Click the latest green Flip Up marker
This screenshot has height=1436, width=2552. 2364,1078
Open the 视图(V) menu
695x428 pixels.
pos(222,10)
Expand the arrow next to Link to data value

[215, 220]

::::::::::

TASK REQUIREMENTS -> Collect each line of the records above that contains the word "Flip", treating uppercase and lowercase letters as different.

THE OUTPUT ->
Click the latest green Flip Up marker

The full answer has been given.